Saturday, December 31, 2011

Books of '11: recommendations

 After saving you from bad books yesterday, today I recall two of the best books I read this year.  I enjoyed both of these a ton.  They're the kind of books that inspire the reader to make time to read them rather than do other things.

Best of the year: fiction


The Thousand Autumns of Jacob DeZoet, David Mitchell, 2010


I picked up this book because it made a lot of NPR 10-best lists fro 2010.  That proved to be a reliable recommendation.  I especially appreciated the quality, long-form novel because I started reading it at the beginning of a 27-hour flight to Asia.  The story’s setting in turn of the 19th century Nagasaki felt appropriate despite the fact that my destination was Vietnam.  Although the plot  keeps the reader interested, that setting in Nagasaki and its Dutch trading post is pleasingly unfamiliar.  Although I have no way of judging its accuracy, it felt historically plausible and educational.  We meet the title character when he is a newly-arriving clerk at the trading post ad follow him as he navigates the machinations of both the half-marooned population of the trading post and the complicated politics of closed, Shogunal Japan.  This is a page turner that achieved an all-too-rare feat - making me wish I didn’t have to participate in real life so I could have more time to just read the book.

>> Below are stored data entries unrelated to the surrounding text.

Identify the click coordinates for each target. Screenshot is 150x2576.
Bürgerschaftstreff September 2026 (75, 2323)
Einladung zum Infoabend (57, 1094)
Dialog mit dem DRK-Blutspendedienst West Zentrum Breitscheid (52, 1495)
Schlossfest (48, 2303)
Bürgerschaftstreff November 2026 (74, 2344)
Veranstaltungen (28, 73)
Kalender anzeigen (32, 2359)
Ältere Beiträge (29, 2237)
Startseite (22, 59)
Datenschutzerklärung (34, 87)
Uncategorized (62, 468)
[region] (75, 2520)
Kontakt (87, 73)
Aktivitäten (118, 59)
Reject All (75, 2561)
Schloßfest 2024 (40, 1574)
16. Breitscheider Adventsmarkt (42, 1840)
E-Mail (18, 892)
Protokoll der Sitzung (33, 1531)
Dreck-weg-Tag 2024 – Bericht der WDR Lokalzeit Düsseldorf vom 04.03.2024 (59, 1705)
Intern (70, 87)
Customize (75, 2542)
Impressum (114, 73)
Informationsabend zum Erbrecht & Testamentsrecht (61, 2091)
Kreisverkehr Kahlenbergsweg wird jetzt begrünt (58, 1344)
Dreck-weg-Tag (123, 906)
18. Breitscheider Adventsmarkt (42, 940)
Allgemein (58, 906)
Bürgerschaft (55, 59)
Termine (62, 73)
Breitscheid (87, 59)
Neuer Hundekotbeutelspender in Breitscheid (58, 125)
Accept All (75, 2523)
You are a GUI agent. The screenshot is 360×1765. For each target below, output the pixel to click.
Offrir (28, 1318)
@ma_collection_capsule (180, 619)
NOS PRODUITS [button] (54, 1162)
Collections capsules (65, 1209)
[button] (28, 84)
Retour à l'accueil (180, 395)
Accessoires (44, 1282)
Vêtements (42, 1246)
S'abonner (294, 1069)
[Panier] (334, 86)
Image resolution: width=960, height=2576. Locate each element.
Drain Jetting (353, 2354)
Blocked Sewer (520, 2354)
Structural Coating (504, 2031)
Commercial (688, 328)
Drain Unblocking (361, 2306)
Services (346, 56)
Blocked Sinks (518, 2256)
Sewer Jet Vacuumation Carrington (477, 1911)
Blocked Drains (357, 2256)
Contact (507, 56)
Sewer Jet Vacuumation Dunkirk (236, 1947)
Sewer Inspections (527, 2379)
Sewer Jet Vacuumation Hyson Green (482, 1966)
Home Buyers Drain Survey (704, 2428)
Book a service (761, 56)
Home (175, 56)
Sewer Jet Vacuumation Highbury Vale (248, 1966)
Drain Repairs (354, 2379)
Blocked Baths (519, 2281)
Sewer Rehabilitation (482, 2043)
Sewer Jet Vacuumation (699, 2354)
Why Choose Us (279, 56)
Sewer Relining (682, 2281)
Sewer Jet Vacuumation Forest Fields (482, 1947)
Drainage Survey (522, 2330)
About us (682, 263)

Best of the year: non-fiction


The New York Regional Mormon Singles Halloween Dance, Elna Baker, 2009


I heard Elna Baker on an incredible live episode of the incredible Marc Maron podcast.  That appearance came a few years after this book was published, but it made me very curious to read it.  In this memoir - yes, it's a memoir with that crazy long title - Baker details her life as a Mormon in New York City.  Baker is a standup comedienne, and the book is funny, but that's not what made it so gripping for me.  Baker details her struggles and questions with her Mormon faith in the midst of her lively social life in New York City.  Mormonism as much as any other faith enforces social norms of behavior that are understood to manifest in a long line of "no's".  No drinking, no drugs, no sex.  Baker shares incredibly frankly her hopes and fears in relation to remaining committed to her church while being pulled toward life outside of it.  The real action comes (not really spoiling here) when she meets an atheist whom she really, really likes.  Her family members definitely play their roles in her narrative a la David Sedaris; she lives with her older, more beautiful sister in New York.  Her parents sound like generous, awesome people.  I've been highly recommending this book for its honesty and page-turning narrative.